What the task asks:
Beginning at whichever line contains "has height=394, width=400.", reproduce each line of the records below word for word, ending with the last, and add nothing.

++++++++++

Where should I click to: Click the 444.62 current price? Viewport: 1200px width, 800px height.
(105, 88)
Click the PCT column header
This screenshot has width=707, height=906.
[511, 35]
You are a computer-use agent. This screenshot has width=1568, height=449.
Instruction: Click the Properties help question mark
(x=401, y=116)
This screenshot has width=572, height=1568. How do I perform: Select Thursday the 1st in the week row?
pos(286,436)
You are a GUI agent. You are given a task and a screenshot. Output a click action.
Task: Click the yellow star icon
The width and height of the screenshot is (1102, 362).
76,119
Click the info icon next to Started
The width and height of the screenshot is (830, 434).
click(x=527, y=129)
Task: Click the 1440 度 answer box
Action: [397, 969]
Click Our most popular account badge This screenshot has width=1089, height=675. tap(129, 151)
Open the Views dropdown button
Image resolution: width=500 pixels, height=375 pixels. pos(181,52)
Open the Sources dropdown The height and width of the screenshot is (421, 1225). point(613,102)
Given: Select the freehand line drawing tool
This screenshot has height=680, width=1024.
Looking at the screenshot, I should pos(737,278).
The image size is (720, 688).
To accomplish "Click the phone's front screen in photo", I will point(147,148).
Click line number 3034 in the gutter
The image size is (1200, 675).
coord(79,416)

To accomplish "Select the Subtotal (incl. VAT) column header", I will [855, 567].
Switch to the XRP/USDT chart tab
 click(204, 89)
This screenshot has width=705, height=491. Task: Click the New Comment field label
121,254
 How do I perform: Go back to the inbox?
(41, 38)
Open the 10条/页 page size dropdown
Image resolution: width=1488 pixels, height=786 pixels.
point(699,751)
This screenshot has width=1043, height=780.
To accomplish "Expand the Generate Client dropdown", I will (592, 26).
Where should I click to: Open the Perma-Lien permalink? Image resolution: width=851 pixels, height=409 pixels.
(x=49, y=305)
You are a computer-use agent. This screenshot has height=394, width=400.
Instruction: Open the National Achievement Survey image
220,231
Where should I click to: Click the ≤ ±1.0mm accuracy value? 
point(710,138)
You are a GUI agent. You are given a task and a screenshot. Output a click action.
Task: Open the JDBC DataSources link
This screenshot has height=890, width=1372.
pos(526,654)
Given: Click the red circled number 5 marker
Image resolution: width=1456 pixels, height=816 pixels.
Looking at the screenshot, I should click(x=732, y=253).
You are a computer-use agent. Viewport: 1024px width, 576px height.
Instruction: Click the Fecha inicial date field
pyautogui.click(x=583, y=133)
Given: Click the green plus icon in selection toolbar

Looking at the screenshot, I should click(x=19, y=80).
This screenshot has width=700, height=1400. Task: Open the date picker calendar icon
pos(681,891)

++++++++++

Finished exercise:
You are a computer-use agent. This screenshot has height=394, width=400.
Instruction: Open the National Achievement Survey image
220,231
Where should I click to: Click the ≤ ±1.0mm accuracy value? 
point(710,138)
You are a GUI agent. You are given a task and a screenshot. Output a click action.
Task: Open the JDBC DataSources link
This screenshot has height=890, width=1372.
pos(526,654)
Given: Click the red circled number 5 marker
Image resolution: width=1456 pixels, height=816 pixels.
Looking at the screenshot, I should click(x=732, y=253).
You are a computer-use agent. Viewport: 1024px width, 576px height.
Instruction: Click the Fecha inicial date field
pyautogui.click(x=583, y=133)
Given: Click the green plus icon in selection toolbar

Looking at the screenshot, I should click(x=19, y=80).
This screenshot has width=700, height=1400. Task: Open the date picker calendar icon
pos(681,891)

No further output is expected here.